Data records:

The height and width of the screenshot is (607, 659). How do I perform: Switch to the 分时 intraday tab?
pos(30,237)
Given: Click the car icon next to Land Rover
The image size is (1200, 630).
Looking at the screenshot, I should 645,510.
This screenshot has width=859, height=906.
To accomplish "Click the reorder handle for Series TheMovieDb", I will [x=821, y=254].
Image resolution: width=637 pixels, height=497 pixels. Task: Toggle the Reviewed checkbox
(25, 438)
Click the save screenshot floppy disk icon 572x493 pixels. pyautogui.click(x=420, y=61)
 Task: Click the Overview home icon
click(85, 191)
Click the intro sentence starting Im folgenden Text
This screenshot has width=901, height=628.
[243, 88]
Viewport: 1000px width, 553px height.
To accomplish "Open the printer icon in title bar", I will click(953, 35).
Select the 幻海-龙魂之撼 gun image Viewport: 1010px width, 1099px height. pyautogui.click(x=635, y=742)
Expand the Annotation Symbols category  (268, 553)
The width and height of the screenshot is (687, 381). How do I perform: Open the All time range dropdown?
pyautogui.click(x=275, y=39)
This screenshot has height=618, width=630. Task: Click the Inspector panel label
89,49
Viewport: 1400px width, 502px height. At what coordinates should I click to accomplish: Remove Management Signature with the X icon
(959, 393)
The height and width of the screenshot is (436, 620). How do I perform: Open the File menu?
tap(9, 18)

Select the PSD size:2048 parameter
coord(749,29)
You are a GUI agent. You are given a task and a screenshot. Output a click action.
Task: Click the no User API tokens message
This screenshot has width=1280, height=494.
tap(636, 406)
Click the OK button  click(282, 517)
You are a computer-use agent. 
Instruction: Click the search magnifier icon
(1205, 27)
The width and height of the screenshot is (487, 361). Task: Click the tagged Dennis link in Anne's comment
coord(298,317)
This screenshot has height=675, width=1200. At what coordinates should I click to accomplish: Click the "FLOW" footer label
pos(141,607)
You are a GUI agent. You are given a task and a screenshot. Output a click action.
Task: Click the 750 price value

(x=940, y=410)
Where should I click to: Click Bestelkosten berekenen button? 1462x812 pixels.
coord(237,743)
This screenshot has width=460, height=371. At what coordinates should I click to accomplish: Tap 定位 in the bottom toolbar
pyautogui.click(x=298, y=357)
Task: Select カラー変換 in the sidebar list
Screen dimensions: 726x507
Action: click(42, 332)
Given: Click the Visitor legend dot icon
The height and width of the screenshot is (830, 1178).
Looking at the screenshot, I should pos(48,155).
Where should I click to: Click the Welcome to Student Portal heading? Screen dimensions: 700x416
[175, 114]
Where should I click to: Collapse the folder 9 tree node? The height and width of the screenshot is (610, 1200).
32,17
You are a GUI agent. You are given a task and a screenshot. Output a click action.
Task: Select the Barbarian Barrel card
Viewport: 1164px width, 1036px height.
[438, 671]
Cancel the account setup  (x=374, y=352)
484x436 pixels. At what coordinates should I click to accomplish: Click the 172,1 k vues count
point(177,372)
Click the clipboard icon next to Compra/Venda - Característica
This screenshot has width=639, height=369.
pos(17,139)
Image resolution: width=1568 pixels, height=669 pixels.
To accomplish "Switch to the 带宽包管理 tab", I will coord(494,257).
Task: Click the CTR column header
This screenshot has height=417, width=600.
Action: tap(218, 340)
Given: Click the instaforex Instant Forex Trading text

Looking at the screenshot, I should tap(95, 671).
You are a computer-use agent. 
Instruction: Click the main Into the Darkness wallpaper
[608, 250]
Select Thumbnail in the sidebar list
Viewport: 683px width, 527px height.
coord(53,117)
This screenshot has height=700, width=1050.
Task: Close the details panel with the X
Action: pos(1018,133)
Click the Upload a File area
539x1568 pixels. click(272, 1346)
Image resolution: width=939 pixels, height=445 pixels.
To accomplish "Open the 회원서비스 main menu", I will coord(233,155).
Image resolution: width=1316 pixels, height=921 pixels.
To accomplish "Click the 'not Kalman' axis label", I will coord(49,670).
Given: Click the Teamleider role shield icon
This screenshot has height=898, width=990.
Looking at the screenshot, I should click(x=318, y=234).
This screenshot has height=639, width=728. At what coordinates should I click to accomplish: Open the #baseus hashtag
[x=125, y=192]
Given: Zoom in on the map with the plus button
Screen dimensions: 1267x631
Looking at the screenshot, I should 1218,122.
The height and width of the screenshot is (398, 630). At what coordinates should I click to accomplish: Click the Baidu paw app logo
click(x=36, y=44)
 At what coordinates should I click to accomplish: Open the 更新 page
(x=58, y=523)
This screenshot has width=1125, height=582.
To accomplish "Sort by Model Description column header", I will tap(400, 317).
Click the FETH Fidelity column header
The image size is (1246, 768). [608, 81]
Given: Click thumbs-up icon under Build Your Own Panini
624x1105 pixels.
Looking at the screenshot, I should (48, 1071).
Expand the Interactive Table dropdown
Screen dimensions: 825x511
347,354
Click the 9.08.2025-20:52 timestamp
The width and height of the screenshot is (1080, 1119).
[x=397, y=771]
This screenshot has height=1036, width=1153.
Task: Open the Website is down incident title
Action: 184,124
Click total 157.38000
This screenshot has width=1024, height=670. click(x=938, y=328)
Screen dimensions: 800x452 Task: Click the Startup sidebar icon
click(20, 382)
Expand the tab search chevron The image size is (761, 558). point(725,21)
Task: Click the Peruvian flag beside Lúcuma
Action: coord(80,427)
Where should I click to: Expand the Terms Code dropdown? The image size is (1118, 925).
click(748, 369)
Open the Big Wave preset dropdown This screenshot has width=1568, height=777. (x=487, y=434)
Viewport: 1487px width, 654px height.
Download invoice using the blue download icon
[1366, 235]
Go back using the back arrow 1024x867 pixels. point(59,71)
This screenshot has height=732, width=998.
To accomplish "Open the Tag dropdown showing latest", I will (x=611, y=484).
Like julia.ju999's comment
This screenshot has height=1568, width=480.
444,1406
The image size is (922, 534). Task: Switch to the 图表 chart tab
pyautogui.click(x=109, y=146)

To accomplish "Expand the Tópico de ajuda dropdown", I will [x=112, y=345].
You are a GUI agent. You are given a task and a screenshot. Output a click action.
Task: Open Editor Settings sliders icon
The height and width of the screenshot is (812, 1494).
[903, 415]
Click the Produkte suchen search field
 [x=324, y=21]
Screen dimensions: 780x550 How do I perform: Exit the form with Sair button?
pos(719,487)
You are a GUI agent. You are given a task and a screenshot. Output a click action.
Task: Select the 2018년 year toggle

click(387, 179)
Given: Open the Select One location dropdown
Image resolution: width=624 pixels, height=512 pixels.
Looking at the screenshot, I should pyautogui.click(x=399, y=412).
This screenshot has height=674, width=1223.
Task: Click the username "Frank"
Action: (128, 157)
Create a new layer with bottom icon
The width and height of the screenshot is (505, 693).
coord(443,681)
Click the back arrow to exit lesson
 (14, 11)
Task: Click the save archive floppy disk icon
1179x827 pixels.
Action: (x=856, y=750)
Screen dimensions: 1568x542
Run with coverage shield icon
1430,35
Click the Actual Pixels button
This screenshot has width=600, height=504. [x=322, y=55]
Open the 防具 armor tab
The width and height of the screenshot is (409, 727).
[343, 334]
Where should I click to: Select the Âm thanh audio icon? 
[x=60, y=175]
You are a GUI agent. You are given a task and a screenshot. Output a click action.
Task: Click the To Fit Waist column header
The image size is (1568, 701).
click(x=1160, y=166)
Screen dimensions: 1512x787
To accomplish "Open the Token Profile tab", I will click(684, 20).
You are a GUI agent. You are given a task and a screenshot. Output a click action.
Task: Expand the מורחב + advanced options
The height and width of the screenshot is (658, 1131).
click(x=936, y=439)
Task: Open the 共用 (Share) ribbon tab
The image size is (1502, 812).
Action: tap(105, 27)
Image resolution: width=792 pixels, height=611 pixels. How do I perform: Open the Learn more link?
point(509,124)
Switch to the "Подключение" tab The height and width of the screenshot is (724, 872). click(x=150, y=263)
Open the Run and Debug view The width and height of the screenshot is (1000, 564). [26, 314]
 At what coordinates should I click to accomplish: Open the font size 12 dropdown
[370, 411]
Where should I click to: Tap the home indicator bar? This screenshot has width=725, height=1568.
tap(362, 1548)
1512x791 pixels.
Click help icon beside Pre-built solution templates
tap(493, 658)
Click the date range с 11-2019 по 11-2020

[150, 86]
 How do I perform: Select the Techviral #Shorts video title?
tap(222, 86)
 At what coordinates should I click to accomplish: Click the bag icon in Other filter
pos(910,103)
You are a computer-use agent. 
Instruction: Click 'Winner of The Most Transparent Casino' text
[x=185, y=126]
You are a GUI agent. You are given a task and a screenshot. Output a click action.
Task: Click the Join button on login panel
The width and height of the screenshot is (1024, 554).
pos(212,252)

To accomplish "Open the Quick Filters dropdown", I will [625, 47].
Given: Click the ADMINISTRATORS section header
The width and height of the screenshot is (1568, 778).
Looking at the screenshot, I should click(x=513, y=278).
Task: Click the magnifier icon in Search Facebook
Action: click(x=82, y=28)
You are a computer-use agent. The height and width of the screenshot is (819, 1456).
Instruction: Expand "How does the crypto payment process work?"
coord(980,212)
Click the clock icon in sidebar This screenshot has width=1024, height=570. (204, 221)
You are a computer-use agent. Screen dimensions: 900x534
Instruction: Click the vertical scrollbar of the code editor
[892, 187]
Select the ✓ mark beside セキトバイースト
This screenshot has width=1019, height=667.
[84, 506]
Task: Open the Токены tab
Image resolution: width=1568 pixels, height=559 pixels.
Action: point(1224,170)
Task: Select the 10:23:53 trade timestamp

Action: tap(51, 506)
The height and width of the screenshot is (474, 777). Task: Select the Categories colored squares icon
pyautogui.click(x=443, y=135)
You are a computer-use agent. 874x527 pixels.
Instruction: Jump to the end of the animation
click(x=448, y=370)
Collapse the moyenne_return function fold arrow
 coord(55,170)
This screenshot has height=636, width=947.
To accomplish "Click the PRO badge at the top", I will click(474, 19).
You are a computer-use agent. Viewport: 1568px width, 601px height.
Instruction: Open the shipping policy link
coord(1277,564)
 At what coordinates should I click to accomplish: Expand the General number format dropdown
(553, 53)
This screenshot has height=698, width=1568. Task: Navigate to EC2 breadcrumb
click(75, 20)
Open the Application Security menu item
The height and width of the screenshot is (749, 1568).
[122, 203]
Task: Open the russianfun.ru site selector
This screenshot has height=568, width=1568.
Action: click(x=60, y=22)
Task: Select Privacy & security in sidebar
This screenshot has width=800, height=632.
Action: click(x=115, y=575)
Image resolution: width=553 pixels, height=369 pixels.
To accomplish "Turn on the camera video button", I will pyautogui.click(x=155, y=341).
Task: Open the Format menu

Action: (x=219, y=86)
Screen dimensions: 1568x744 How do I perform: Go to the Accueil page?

[Instructions for the task] A count is needed of the lines in this data that contain "list"; give the number and no other text.

[Response to the exercise] 2